Il suo lavoro fece per la cucina quello che Dante realizzò nella lingua. Dante creò infatti l’italiano partendo dal volgare toscano ma tenendo anche conto degli altri volgari, in primis quello usato dalla Scuola siciliana. L’italiano nacque perciò molto prima dell’Italia. Il testo di Artusi è quindi doppiamente importante, sia perché ha fatto rivivere la tradizione rinascimentale italiana, che perché ha creato una cucina nazionale con caratteristiche peculiari grazie alla fusione organica delle tante cucine regionali. Le pagine della Scienza in cucina sono piene di fierezza patriottica e rappresentano una critica esplicita al localismo campanilistico. Nel libro di Artusi traspare infatti il giusto orgoglio di aver creato qualcosa che rende l’Italia preziosa ed unica rispetto a tutti gli altri Paesi, modello da invidiare e, soprattutto, da imitare.

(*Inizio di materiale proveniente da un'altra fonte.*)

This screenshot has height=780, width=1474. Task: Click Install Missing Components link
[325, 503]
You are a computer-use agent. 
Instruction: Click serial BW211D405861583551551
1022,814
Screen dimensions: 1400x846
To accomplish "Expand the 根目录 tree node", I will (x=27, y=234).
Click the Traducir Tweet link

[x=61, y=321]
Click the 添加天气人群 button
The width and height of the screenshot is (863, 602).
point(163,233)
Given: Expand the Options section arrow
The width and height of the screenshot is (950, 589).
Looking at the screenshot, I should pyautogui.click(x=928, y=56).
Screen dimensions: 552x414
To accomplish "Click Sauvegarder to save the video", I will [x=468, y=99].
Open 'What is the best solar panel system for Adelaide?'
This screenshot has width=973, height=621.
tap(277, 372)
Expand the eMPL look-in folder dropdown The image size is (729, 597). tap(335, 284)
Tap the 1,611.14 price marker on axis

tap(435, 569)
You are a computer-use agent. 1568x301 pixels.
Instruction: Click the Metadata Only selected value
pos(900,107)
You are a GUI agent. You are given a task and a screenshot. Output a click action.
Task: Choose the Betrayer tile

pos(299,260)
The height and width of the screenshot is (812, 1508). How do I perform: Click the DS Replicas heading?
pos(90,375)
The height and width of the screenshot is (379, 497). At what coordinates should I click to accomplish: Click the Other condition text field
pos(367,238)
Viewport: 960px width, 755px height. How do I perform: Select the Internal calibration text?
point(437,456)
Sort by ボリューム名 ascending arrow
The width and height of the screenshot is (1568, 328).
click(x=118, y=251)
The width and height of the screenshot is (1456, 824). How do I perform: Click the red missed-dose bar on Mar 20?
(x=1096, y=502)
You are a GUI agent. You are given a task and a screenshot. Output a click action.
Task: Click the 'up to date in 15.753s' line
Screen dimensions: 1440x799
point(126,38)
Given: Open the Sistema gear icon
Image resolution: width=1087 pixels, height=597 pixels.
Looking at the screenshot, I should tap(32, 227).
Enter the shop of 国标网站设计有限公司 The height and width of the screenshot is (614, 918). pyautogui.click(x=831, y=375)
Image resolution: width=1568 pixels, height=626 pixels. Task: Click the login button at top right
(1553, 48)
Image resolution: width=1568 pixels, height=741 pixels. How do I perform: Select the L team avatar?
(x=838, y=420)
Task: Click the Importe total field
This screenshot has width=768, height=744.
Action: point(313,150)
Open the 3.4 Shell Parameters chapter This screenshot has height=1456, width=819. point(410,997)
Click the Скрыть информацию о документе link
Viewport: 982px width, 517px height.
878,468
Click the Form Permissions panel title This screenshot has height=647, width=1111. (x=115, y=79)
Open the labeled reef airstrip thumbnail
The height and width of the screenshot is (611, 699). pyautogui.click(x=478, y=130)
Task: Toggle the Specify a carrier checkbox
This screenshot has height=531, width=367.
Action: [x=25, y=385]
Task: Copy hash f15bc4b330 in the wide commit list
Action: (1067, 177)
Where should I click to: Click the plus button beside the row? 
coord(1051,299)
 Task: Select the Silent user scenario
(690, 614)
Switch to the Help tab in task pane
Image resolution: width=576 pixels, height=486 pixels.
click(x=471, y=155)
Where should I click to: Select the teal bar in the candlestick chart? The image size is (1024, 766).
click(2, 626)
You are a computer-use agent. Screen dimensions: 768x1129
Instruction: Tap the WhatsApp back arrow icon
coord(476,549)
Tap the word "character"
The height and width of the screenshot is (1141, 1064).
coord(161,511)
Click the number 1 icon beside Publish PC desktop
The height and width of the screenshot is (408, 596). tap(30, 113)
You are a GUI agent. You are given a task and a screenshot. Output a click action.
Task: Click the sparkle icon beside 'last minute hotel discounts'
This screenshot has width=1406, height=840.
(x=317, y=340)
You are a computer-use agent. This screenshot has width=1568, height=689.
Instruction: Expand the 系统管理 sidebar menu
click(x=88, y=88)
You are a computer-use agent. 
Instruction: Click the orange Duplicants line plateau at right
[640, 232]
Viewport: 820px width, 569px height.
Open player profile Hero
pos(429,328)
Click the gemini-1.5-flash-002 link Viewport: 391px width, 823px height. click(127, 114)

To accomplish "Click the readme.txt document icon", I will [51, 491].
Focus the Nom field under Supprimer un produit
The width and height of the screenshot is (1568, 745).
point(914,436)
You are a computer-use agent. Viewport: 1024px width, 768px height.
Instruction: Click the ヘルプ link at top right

Questa idea di gusto ed equilibrio non piacque però ai Futuristi che, guidati dal demenziale Filippo Tommaso Marinetti, iniziarono una campagna contro Artusi e la sua concezione armonica di cucina. Il 28 dicembre 1930 Marinetti pubblicò sulla Gazzetta del Popolo di Torino il “Manifesto della Cucina Futurista” in cui veniva dichiarata guerra ai piatti tradizionali italiani e soprattutto agli spaghetti che venivano definiti “simbolo passatista di pesantezza, di ponderatezza, di tronfiezza panciuta”.

Se la provocazione futurista non scosse più di tanto l’amore italiano verso gli spaghetti, l’Unione Europea potrebbe invece riuscire nell’opera con le sue proposte che autorizzano l’uso di grano tenero per la fabbricazione della pasta. Come è noto, la pasta fatta con grano tenero (come è possibile fare in Francia o in Germania dove la pasta viene usata come contorno alle carni) non tiene la cottura e passato un certo momento diventa una deprimente massa collosa. A quel punto la pasta potrebbe veramente scomparire dalle mense italiane semplicemente per il disgusto che provano i commensali nel vederla.